## TAREAS A REALIZAR
1 - Reproduce del texto sobre el Espíritu Santo el tramo que va desde "se hace ninguna" hasta "con unión copulativa.", ambos incluidos.
2 - Por favor, prosigue el texto sobre el Espíritu Santo a partir del punto en que se detiene.

Aquí se habla, en efecto, de nuestra regeneración, pero no de la carne según Adán, sino

del Espíritu Santo según Cristo.

 

Por todo lo cual, ellos señalan que si en este texto se hace mención del Espíritu Santo

al decir que Dios es Espíritu, no se ha dicho que el Espíritu es Dios, sino que Dios es

Espíritu, dando a entender con esta palabra que se llama Dios a la misma deidad del

Padre y del Hijo, que es el Espíritu Santo. A esto se añade otro testimonio por el que

el apóstol Juan dice que Dios es amor. En efecto, tampoco dice aquí: el amor es Dios,

sino Dios es amor, para que la misma deidad sea entendida como amor <31>.

 

El hecho de que en aquella enumeración de cosas conexas entre sí, cuando dice: todas

las cosas son vuestras, pero vosotros sois de Cristo y Cristo de Dios, y: la cabeza de

la mujer es el varón, y la cabeza del varón, Cristo, pero la cabeza de Cristo es Dios, no

se hace ninguna mención del Espíritu Santo, dicen que es debido a que la misma causa

de la conexión no puede ser enumerada en la serie de cosas conexas. Por consiguiente,

los que leen con mucha atención, creen reconocer a la misma Trinidad también en aquel

texto donde se dice: porque de El y por El y en El son todas las cosas. De El, como de

aquel que no debe a nadie lo que es; por El, como por el mediador; en El, como en

aquel que contiene, esto es, que junta con unión copulativa.

## DATOS PROPORCIONADOS
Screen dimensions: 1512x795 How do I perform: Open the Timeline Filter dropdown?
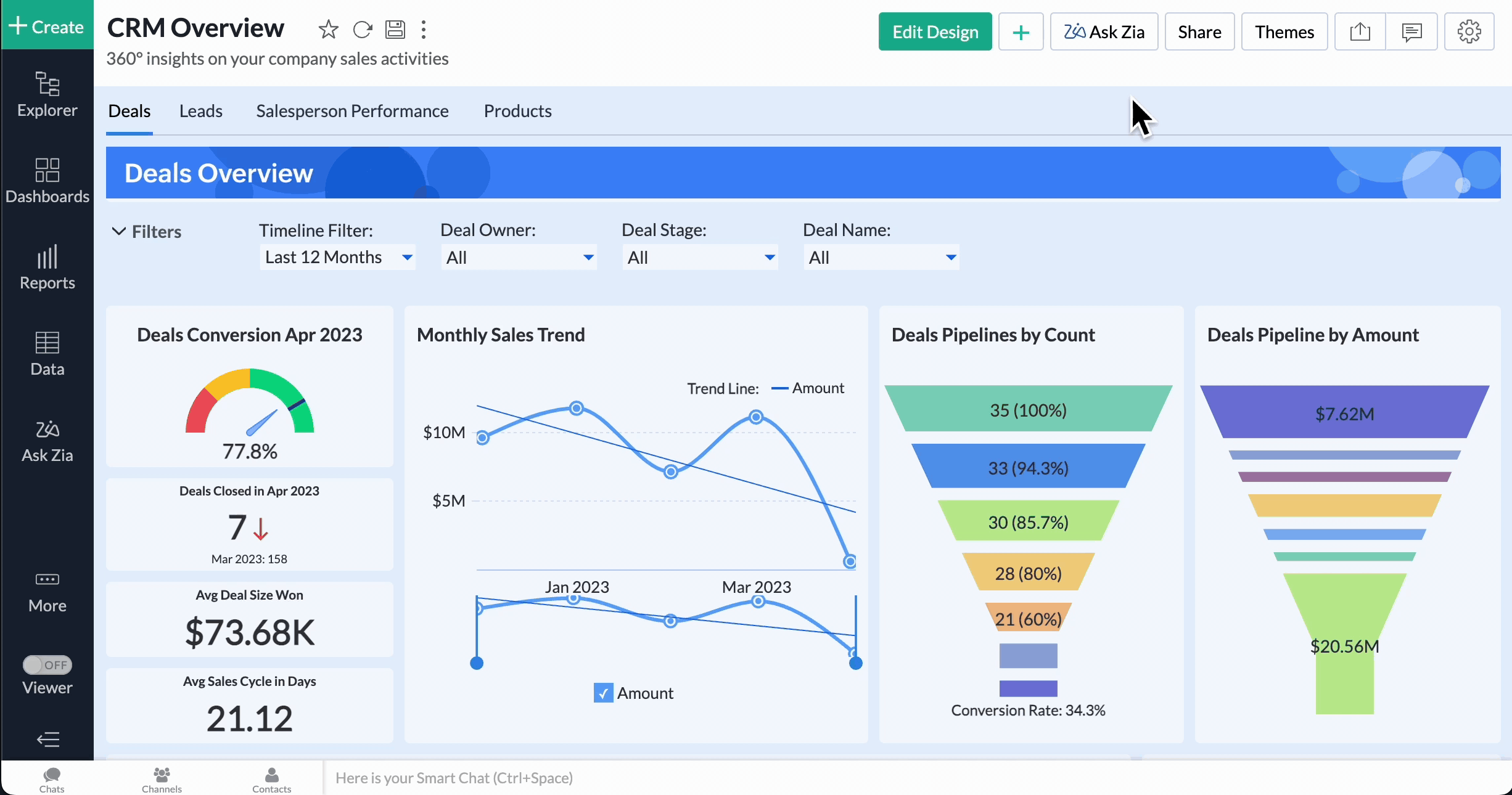tap(337, 257)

## CONJUNTO DE RESPUESTAS
1 -
se hace ninguna mención del Espíritu Santo, dicen que es debido a que la misma causa

de la conexión no puede ser enumerada en la serie de cosas conexas. Por consiguiente,

los que leen con mucha atención, creen reconocer a la misma Trinidad también en aquel

texto donde se dice: porque de El y por El y en El son todas las cosas. De El, como de

aquel que no debe a nadie lo que es; por El, como por el mediador; en El, como en

aquel que contiene, esto es, que junta con unión copulativa.

2 -
|p20 Contradicen esta opinión los que creen que esa comunión que llamamos deidad o

 

amor o caridad, no es una sustancia; al contrario, quieren que el Espíritu Santo les sea

explicado según una sustancia, sin entender que no hubiera podido decirse de otro modo

Dios es amor si el amor no fuese sustancia. En realidad, se guían por la condición de

las cosas temporales; porque cuando dos cuerpos se unen en cópula, de manera que

están yuxtapuestos mutuamente, la misma copulación no es el cuerpo, puesto que,

separados los cuerpos que habían estado copulados, no queda cópula alguna ni hay que

entenderla como si se hubiese ido o emigrado, como los mismos cuerpos. Que éstos

limpien su corazón cuando puedan para poder ver que en la sustancia de Dios no se da

que allí una cosa sea la sustancia, otra lo que se añade a la sustancia sin ser sustancia;

sino que todo lo que  allí puede entenderse es sustancia. Todo esto fácilmente puede

decirse que es verdadero, y puede ser creído; en cambio, no pueden contemplarlo en

absoluto como no vivan con purezas de corazón.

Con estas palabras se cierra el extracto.